3
$\begingroup$

My Question

For continuous random variables / continuous distributions, it is defined that the probability of any point has probability $0$. The most common proof for this is as follows:

$$\Pr(X=a)=\Pr(a\leq X\leq a) = \int_a^af(x) \, dx=0$$

I am looking for a proof other than this. Below I included the definition of a continuous distribution and the three axioms of probability. Following that I give my attempt at the proof. Please comment with suggestions / advice.

Axioms of Probability

Axiom 1: For every event $A$, $\Pr(A)\geq 0$

Axiom 2: $\Pr(S)=1$

Axiom 3: $\Pr\left(\bigcup\limits_{i=1}^\infty A_i\right) =\sum\limits_{i=1}^\infty \Pr(A_i)$

Definiton of a Continuous Distribution / Random Variable (Degroot & Schervish)

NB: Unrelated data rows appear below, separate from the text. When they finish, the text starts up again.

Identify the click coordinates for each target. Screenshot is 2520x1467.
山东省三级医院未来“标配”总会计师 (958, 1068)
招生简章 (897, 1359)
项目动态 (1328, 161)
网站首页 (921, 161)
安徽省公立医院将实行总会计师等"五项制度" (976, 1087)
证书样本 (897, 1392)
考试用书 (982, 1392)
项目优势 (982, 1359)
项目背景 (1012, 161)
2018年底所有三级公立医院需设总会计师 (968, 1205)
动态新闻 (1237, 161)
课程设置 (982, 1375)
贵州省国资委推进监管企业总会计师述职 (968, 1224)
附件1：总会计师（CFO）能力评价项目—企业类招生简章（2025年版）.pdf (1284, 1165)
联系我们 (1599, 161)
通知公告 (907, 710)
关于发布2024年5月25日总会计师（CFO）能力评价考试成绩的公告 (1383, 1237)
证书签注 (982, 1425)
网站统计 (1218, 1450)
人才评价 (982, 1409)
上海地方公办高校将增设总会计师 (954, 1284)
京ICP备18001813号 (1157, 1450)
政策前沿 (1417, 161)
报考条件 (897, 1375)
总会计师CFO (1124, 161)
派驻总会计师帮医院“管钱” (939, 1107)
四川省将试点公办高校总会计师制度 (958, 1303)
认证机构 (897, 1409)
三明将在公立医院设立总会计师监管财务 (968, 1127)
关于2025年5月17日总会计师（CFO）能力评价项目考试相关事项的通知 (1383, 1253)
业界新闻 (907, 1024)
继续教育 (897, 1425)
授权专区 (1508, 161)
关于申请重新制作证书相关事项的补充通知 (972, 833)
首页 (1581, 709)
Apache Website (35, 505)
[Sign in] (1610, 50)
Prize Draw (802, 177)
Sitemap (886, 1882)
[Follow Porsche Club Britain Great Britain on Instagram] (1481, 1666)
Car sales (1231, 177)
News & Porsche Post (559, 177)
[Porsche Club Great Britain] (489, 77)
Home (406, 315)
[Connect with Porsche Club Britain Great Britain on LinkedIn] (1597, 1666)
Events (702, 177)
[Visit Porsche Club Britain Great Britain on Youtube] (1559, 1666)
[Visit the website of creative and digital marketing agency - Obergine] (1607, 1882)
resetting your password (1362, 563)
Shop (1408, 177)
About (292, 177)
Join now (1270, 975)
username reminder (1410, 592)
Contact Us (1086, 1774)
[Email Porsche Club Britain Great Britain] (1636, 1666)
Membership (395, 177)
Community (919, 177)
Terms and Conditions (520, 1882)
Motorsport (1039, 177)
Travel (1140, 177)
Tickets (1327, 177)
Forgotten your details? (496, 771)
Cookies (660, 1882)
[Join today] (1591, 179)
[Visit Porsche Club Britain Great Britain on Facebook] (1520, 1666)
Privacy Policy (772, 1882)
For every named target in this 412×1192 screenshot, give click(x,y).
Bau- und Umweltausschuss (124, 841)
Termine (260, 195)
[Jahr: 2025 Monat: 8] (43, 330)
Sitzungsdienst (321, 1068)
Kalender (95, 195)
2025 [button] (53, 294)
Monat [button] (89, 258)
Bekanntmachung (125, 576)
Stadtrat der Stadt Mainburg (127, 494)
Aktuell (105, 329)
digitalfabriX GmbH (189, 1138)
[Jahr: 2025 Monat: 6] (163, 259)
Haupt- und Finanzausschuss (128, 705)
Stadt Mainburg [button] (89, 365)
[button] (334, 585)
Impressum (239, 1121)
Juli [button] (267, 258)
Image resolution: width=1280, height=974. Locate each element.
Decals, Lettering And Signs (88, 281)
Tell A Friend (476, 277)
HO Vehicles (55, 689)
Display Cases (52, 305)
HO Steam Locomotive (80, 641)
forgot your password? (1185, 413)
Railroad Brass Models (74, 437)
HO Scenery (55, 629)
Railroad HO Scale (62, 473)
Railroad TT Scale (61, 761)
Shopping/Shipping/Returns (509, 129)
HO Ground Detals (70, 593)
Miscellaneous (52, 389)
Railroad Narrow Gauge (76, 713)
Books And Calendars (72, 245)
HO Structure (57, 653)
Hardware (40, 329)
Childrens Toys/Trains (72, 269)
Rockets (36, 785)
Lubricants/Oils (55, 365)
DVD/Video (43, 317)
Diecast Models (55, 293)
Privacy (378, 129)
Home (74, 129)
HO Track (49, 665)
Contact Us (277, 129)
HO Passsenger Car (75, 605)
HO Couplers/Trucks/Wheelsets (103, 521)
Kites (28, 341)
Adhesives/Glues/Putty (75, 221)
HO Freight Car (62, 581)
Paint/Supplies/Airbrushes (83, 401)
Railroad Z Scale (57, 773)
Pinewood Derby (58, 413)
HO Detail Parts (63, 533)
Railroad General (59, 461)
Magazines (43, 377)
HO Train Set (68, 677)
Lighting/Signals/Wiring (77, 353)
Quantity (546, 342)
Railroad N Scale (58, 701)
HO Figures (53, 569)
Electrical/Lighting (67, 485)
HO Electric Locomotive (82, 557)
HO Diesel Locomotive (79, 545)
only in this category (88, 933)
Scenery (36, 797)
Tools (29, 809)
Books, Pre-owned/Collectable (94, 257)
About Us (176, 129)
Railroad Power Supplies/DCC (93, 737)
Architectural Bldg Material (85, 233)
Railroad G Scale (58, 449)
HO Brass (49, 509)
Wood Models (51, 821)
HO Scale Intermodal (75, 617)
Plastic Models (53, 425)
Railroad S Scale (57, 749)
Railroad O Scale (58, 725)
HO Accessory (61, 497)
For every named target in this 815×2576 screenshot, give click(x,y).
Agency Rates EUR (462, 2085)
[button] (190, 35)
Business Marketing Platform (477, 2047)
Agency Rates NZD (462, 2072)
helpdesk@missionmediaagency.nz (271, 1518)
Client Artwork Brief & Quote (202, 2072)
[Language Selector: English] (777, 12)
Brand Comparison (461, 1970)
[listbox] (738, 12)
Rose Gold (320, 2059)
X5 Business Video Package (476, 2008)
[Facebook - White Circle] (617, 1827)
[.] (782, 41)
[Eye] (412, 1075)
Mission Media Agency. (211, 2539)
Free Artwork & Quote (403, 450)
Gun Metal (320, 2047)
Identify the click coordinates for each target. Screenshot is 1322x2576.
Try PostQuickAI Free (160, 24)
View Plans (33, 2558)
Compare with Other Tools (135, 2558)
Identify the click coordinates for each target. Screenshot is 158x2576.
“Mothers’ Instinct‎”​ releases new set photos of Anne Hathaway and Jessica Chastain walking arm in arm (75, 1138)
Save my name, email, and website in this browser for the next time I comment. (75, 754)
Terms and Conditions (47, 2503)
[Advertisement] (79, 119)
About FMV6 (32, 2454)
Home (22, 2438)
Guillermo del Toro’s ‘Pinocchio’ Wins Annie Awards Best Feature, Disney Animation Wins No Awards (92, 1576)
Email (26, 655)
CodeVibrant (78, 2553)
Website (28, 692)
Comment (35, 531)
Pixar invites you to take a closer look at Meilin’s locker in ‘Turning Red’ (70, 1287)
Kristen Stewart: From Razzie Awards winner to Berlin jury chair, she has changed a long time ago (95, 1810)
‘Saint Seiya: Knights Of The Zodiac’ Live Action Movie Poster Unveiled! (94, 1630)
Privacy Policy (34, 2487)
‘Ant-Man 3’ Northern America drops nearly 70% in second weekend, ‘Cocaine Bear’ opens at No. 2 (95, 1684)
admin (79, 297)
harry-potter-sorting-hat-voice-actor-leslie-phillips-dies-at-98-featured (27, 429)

We say that a random variable $X$ has a continuous distribution if there exists a nonnative function $f$, defined on the real line, such that for every interval of real numbers (bounded or unbounded), the probability that $X$ takes a value in the interval is the integral of $f$ over the interval.

My attempt at a proof

It is given that real numbers in there interval $[0,1)$ are uncountable and so every larger set is a fortiori uncountable.

By axiom 2 it follows that $\Pr(S)=1=\Pr(-\infty \leq x\leq\infty) = \int\limits_{-\infty}^\infty f(x) \, dx$

With discrete distributions axiom 3 holds for a countably many infinite number of events. However as a continuous distribution is defined on the real line, and the interval of real numbers in $(-∞,∞)$ is by definition uncountable, the infinite sum of uncountably many different points with mass other than zero would exceed one. Thus they must be zero.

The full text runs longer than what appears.